══ Data for processing ══

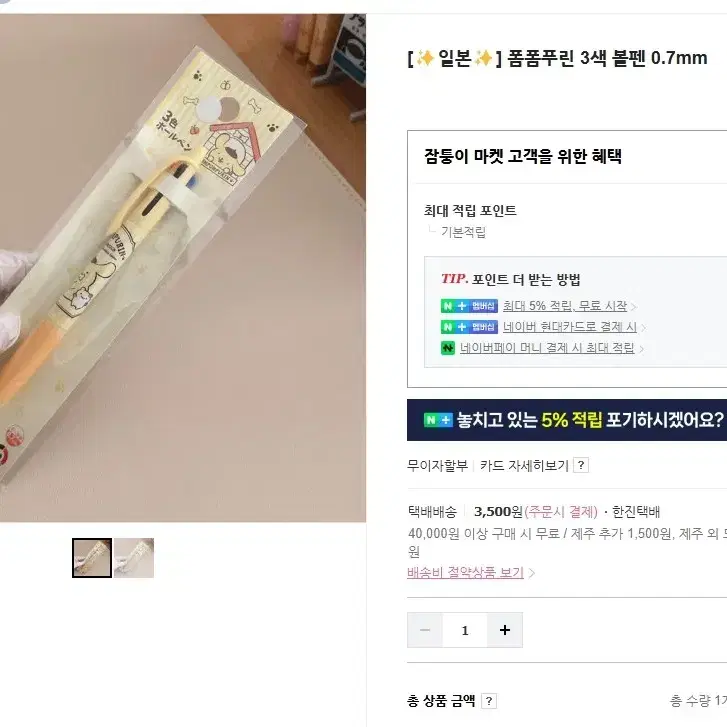Click the question mark next to 카드 자세히보기

click(x=581, y=465)
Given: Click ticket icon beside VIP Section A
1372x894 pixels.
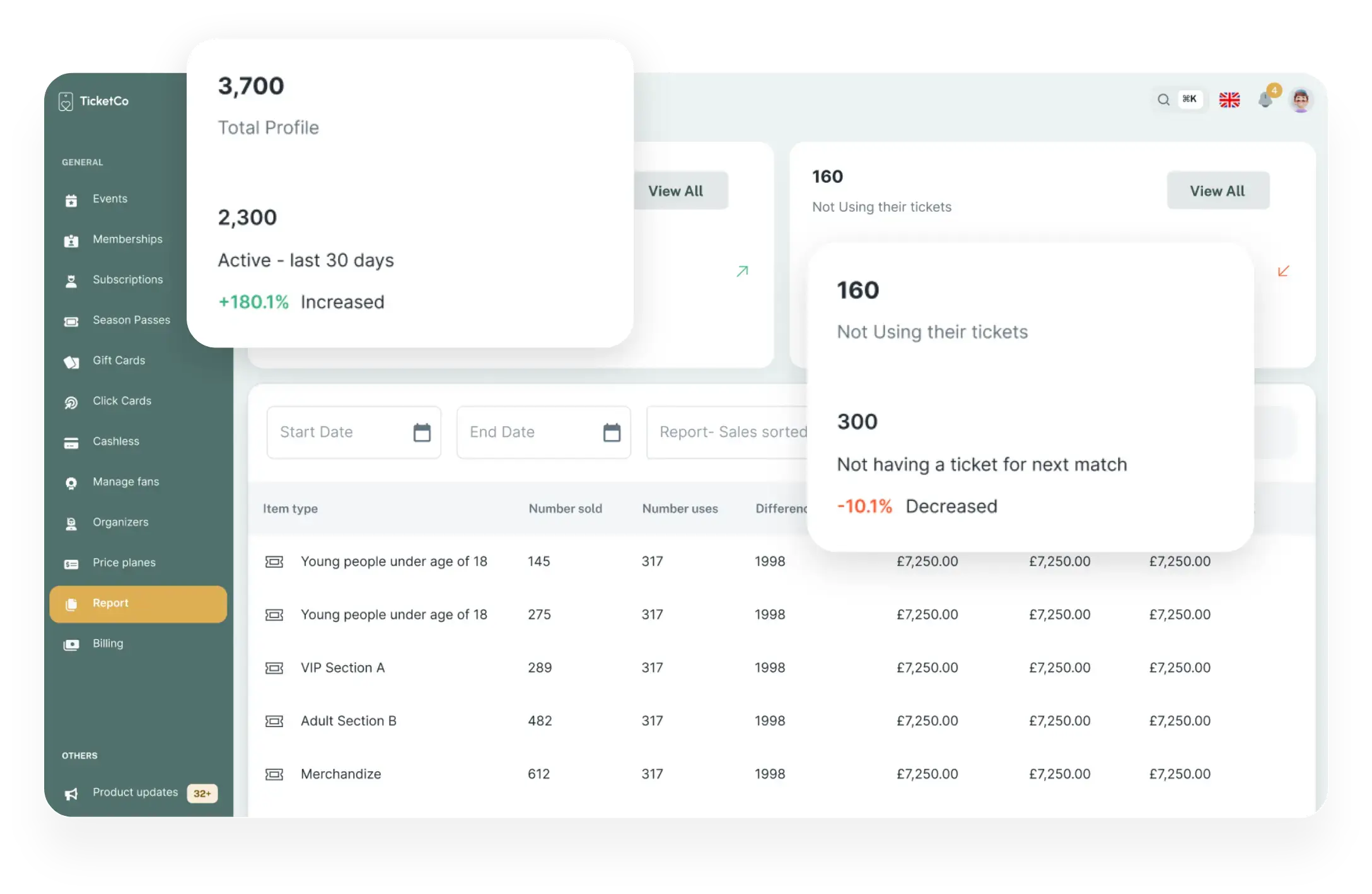Looking at the screenshot, I should pos(274,668).
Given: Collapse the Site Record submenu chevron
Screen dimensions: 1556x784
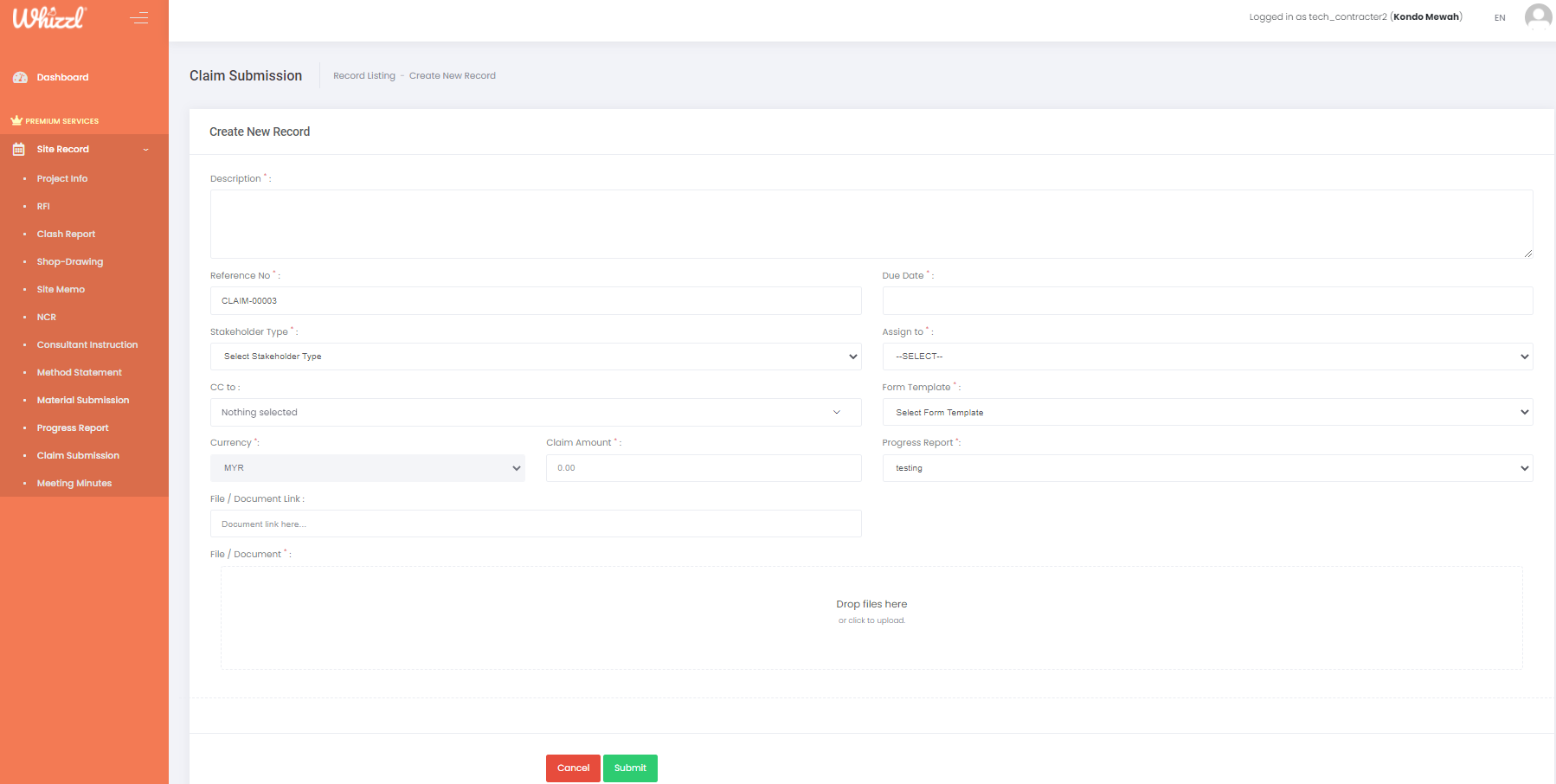Looking at the screenshot, I should 145,150.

═══

# Instruction
Copy every row above word for word, leaving out the pictures.

# Output of the exercise
Click the question mark next to 카드 자세히보기

click(x=581, y=465)
Given: Click ticket icon beside VIP Section A
1372x894 pixels.
Looking at the screenshot, I should pos(274,668).
Given: Collapse the Site Record submenu chevron
Screen dimensions: 1556x784
Looking at the screenshot, I should 145,150.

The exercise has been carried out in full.